* Extracted data *
##############################
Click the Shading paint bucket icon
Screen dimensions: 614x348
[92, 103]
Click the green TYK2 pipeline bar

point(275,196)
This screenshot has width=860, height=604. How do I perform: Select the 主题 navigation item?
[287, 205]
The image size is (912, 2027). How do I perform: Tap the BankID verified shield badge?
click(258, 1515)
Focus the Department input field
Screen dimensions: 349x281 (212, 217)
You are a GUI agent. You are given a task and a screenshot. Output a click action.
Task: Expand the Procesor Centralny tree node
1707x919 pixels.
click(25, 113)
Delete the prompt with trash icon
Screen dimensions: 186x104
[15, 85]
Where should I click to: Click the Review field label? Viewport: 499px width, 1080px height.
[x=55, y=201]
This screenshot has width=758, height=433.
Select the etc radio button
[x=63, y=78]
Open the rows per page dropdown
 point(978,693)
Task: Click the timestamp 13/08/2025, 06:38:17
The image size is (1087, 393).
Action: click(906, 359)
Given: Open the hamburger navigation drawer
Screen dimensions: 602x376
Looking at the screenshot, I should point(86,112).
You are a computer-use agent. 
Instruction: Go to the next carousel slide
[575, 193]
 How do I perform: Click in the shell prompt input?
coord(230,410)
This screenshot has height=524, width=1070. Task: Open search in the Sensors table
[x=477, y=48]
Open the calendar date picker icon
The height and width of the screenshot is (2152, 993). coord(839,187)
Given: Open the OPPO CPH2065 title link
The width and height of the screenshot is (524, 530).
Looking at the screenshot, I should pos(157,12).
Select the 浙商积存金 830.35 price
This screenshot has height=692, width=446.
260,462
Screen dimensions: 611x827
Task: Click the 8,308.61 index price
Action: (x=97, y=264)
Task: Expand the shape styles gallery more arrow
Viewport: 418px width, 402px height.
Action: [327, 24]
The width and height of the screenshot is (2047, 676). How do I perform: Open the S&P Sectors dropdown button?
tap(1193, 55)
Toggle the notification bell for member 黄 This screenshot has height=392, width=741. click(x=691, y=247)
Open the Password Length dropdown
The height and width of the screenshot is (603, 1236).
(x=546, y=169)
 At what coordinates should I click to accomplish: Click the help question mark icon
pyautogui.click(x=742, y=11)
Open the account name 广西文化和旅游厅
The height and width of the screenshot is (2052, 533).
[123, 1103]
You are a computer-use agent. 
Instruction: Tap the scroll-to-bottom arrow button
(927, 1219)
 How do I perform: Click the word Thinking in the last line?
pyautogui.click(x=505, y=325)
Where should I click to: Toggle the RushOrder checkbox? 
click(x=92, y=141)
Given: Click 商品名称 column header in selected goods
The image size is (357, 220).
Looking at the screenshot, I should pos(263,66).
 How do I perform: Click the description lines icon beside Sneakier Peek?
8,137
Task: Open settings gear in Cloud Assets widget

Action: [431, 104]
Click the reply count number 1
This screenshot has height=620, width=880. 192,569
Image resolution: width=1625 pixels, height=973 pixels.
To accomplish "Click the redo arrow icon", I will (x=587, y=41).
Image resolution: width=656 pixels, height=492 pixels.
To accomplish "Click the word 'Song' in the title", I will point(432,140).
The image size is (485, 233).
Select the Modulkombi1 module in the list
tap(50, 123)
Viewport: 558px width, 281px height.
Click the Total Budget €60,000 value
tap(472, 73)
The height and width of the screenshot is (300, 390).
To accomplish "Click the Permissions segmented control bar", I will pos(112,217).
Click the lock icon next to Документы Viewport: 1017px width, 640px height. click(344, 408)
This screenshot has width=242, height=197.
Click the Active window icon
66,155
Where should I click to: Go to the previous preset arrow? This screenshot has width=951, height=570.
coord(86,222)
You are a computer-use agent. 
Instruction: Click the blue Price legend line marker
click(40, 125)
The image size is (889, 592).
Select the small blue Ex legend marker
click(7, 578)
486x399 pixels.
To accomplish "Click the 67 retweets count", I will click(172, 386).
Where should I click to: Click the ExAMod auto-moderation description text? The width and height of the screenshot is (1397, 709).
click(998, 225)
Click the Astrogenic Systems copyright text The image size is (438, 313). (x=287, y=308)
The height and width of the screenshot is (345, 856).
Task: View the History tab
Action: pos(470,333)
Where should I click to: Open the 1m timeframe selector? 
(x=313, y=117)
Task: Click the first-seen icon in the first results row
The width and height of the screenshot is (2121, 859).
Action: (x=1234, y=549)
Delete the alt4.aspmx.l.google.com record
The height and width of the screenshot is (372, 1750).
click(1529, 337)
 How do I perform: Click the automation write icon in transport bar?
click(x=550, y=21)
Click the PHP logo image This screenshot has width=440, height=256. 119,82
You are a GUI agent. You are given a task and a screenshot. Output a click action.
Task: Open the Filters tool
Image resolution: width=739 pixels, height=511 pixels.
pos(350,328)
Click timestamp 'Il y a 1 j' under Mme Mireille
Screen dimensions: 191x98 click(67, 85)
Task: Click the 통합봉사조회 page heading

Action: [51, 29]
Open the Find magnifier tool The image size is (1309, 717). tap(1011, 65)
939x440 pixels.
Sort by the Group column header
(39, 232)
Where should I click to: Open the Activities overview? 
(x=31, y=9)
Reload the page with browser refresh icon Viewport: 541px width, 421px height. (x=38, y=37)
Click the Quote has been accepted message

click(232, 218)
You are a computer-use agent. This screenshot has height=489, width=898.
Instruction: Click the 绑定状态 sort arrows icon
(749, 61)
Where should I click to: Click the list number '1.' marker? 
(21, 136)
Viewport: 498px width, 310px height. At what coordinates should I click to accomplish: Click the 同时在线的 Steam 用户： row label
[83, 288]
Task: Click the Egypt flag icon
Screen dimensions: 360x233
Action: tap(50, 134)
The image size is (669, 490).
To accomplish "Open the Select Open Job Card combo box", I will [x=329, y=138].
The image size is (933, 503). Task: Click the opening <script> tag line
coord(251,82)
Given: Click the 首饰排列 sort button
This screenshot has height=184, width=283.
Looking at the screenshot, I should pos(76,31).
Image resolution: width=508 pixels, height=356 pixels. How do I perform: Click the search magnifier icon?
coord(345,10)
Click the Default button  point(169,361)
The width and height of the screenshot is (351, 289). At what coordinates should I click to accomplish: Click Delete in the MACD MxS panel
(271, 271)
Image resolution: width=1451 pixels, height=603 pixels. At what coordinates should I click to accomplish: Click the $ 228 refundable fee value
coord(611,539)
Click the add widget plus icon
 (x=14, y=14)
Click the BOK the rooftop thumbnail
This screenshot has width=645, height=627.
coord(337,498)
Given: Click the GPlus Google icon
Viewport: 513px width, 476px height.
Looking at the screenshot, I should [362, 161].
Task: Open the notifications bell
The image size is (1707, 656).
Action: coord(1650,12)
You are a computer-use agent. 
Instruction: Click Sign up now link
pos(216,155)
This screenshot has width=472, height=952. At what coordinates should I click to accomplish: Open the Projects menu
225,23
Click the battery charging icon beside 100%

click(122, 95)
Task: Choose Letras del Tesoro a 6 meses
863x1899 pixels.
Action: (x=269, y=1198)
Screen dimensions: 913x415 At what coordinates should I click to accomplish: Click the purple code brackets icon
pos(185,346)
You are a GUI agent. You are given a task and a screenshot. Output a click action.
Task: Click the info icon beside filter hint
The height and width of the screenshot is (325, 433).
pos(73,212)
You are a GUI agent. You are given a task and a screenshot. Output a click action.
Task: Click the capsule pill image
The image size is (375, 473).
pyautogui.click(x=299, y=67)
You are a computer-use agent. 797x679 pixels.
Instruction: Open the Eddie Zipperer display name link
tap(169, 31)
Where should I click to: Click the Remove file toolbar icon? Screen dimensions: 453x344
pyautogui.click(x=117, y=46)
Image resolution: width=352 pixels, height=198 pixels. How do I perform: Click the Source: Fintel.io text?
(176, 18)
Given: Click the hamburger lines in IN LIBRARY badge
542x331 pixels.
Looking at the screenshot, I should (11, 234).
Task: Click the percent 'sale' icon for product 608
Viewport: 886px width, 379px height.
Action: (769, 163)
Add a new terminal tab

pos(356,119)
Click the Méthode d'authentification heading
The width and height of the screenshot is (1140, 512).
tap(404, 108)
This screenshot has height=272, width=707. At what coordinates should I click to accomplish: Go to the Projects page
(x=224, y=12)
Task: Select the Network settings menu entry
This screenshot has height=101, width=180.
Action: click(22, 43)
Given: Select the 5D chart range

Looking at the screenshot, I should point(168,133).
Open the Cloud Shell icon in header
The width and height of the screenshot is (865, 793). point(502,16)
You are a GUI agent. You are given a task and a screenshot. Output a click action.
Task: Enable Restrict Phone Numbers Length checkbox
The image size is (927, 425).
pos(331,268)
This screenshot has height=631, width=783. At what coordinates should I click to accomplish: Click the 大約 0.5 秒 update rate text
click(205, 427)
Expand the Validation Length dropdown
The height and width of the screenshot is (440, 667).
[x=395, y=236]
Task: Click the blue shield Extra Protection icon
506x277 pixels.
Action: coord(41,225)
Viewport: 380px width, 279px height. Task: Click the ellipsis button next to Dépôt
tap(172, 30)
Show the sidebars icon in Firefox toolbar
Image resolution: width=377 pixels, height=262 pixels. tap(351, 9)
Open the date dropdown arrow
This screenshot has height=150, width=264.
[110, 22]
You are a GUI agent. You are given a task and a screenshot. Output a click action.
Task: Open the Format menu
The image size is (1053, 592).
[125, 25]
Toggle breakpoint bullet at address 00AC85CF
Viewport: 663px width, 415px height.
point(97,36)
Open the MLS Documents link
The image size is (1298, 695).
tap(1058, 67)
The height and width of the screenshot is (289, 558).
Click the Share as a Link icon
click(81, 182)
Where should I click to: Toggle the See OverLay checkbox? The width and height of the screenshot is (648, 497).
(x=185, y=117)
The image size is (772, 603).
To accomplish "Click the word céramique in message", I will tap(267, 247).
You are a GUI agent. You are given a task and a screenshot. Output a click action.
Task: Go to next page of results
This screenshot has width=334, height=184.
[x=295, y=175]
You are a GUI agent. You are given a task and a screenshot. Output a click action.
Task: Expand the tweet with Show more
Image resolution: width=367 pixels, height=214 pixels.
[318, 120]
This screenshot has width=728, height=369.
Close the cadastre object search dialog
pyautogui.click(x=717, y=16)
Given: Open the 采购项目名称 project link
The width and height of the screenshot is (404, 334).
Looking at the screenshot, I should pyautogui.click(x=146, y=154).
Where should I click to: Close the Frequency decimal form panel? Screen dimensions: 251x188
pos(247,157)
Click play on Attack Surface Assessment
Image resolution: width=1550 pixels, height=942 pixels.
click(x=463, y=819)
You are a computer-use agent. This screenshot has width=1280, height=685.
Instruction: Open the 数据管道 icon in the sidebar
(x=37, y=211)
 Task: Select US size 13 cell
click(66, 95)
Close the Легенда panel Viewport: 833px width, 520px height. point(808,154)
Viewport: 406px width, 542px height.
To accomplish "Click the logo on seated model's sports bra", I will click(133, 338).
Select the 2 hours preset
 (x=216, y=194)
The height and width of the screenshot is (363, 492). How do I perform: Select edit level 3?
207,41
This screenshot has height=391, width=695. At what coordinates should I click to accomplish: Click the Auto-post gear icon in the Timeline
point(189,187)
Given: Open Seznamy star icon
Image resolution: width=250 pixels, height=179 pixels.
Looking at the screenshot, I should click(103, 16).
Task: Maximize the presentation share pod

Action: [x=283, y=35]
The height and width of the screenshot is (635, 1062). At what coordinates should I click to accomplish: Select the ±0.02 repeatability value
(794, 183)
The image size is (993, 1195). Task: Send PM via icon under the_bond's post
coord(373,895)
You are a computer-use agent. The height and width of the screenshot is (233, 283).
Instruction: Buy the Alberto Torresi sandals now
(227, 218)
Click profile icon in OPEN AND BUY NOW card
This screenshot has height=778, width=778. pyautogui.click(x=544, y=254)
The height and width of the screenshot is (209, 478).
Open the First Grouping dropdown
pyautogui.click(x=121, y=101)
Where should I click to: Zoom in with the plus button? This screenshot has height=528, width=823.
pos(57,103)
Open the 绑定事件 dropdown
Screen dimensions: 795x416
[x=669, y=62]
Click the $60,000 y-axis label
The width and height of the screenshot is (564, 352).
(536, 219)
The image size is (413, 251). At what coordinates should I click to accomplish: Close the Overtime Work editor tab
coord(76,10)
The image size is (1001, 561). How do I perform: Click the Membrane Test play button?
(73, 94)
##############################
* Exercise instructions *
From the data above, output only the lines between the line containing "Task: Click the percent" and the line containing "Task: Click the blue", inclusive, exactly as written.

* Result for this task *
Task: Click the percent 'sale' icon for product 608
Viewport: 886px width, 379px height.
Action: (769, 163)
Add a new terminal tab

pos(356,119)
Click the Méthode d'authentification heading
The width and height of the screenshot is (1140, 512).
tap(404, 108)
This screenshot has height=272, width=707. At what coordinates should I click to accomplish: Go to the Projects page
(x=224, y=12)
Task: Select the Network settings menu entry
This screenshot has height=101, width=180.
Action: click(22, 43)
Given: Select the 5D chart range

Looking at the screenshot, I should point(168,133).
Open the Cloud Shell icon in header
The width and height of the screenshot is (865, 793). point(502,16)
You are a GUI agent. You are given a task and a screenshot. Output a click action.
Task: Enable Restrict Phone Numbers Length checkbox
The image size is (927, 425).
pos(331,268)
This screenshot has height=631, width=783. At what coordinates should I click to accomplish: Click the 大約 0.5 秒 update rate text
click(205, 427)
Expand the Validation Length dropdown
The height and width of the screenshot is (440, 667).
[x=395, y=236]
Task: Click the blue shield Extra Protection icon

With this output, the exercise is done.